En la época de los incas, esta ceremonia se realizaba en la plaza Aucaypata (hoy Plaza de armas del Cusco), con la asistencia de la totalidad de la población de la urbe, tal vez unas cien mil personas.
En el solsticio de invierno sucede el día más corto y la noche más larga del año. Durante la época incaica, ese hecho revestía fundamental importancia, pues era el punto de partida del nuevo año, se asociaba con el nacimiento del inca.
Inca Garcilaso de la Vega nos dice que era ésta la principal fiesta y a ella concurrían «los curacas, señores de vasallos, de todo el imperio con sus mayores galas e invenciones que podían haber». La preparación era estricta, pues en los previos «tres días no comían sino un poco de maíz blanco, crudo, y unas pocas de yerbas que llaman chúcam y agua simple. En todo este tiempo no encendían fuego en toda la ciudad y se abstenían de dormir con sus mujeres». Para la ceremonia misma, las vírgenes del Sol preparaban unos panecillos de maíz.
Ese día, el soberano y sus parientes esperaban descalzos la salida del sol en la plaza. Puestos en cuclillas («que entres estos indios es tanto como ponerse de rodillas», aclara el cronista), con los brazos abiertos y dando besos al aire, recibían al astro rey. Entonces el inca, con dos vasos de oro, brindaba la chicha: del vaso que mantenía en la mano izquierda bebían sus parientes; el de la derecha era derramado y vertido en un tinajón de oro.
Todos los rituales estaban acompañados por danzas y el sonido de los pututos. Conchas marinas que se usaban como instrumentos musicales de viento. Hombres y mujeres se pintaban el rostro de amarillo y exhibían la cabeza disecada de un venado, cuyos cuernos también se usaban como instrumentos musicales.

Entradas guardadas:
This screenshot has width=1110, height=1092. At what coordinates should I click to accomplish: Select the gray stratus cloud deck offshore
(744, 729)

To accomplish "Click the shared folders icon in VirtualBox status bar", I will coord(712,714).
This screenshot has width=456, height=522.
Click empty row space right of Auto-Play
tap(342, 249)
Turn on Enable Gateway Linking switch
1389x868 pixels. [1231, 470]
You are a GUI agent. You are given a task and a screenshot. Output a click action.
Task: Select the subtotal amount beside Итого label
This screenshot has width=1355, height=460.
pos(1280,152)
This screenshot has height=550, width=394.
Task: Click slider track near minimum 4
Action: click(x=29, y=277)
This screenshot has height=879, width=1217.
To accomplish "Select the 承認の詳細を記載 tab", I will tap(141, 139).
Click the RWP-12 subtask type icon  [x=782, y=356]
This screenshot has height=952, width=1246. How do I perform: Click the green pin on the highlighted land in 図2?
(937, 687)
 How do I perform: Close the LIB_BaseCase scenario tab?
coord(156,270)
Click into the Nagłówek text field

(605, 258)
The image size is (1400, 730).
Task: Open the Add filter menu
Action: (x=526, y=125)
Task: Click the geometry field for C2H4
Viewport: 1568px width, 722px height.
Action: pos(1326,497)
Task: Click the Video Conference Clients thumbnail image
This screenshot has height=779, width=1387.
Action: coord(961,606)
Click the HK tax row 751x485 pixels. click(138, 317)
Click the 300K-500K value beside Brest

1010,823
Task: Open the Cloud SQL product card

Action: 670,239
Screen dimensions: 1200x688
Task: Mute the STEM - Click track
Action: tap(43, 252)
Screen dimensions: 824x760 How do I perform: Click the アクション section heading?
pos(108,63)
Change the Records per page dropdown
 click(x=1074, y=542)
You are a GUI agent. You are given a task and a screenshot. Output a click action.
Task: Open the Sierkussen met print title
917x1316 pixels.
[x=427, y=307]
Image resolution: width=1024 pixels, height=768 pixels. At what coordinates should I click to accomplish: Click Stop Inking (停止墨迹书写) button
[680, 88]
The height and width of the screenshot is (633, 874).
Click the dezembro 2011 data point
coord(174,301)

Actividad propuesta
Redacta la continuación del texto sobre la fiesta incaica del solsticio de invierno, empezando justo después de su última oración. Las líneas no intervienen en absoluto en esta actividad.

Respuesta
Después todos iban al Coricancha y adoraban al sol. Los curacas entregaban las ofrendas que habían traído de sus tierras y luego el cortejo volvía a la plaza, donde se realizaba el masivo sacrificio del ganado ante el fuego nuevo que se encendía utilizando como espejo el brazalete de oro del sacerdote principal. La carne de los animales era repartida entre todos los presentes, así como una gran cantidad de chicha, con la que los festejos continuaban durante los siguientes días.
Al atardecer, los pobladores adoraban al Sol inclinando sus cuerpos y alzando los brazos. Era el final de la fiesta. El inca retornaba a su palacio, mientras las mujeres arrojaban a su paso flores rojas y plumas multicolores.
Los cusqueños indígenas suelen narrar que un 24 de junio en el momento en que el Inti sol esté listo y muestre sus primeros rayos, una de las vírgenes de algún lugar del Tahuantinsuyo, cuya sangre es noble, dará a luz al nuevo soberano inca, con él volverán los días de gloria de su pueblo, esta mítica leyenda no deja de ser una esperanza para los pobladores indígenas del Cusco.